Correlation of switch MFE (Minimum Free Energy) and the expression by Switch-Trigger duplex

Although the switch MFE correlates with the expression leakage, this plot showed that the switches with lower MFE also have lower RFP signal in the presence of trigger. This suggests that a low switch MFE could also be a hindrance to detection that it increases the energy input to the system (activation energy), so it takes more energy for switch-trigger duplex formation to occur. This could lower the expression level of the switch-trigger duplex.

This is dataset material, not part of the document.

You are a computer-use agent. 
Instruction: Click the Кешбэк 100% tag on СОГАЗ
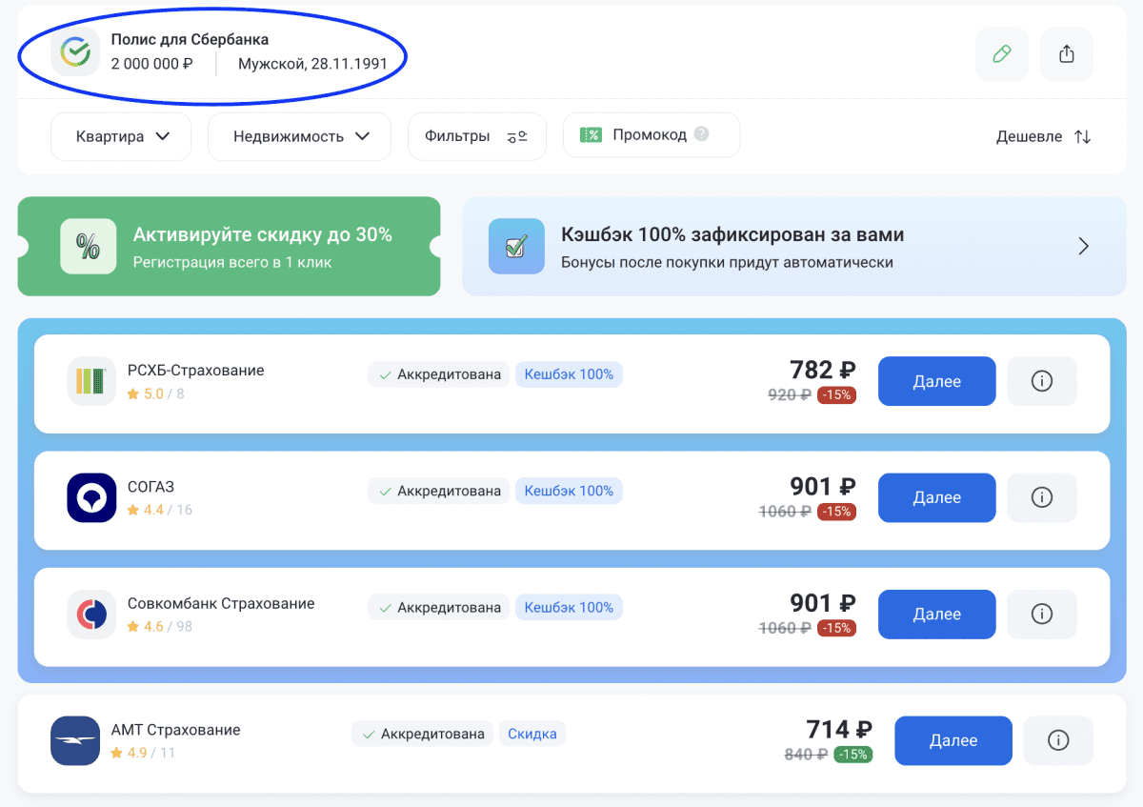[569, 491]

Correlation of MFE difference and the expression by Switch-Trigger duplex

We initially thought that the larger the MFE difference between the sum of the MFE of switch and trigger and that of the switch-trigger duplex, the more favourable the duplex structure will be. However, there seems to be a weak positive correlation between the expression level of the switch-trigger duplex and the MFE difference of a switch. This could be because that a low MFE difference could indicate a more similar conformation of the switch/trigger RNA to the switch-trigger duplex RNA. This could lead to less conformational changes in the duplex formation process, making the process faster. Thus, a small MFE difference could lead to an increased expression level of the switch-trigger duplex.

Correlation of toehold domain base pair and the expression by Switch-Trigger duplex

The plot shows some kind of negative correlation between RFP signal in the presence of trigger and the number of base pairs in the toehold domain. Some exceptions were observed, they are N1-3, N9-3, N9-1. H5-3 and N1-2. This supports the assumption in the suboptimal structure modelling that an increasing number of unpaired bases in the toehold domain promotes initial binding of a trigger RNA to the corresponding switch RNA.

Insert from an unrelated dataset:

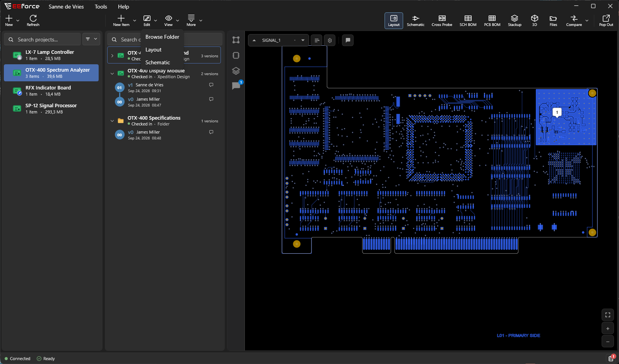Open version v1 by Sanne de Vries
The image size is (619, 364).
166,88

[1] Green AA, Silver PA, Collins JJ, Yin P. Toehold switches: De-novo-designed regulators of gene expression. Cell. 2014;159(4):925–39.
[2] Hofacker IL. RNA secondary structure analysis using the Vienna RNA package. Curr Protoc Bioinformatics [Internet]. 2009;Chapter 12:Unit12.2. Available from:
[3]J. N. Zadeh, C. D. Steenberg, J. S. Bois, B. R. Wolfe, M. B. Pierce, A. R. Khan, R. M. Dirks, N. A. Pierce. NUPACK: analysis and design of nucleic acid systems. J Compute Chem, 32:170–173, 2011.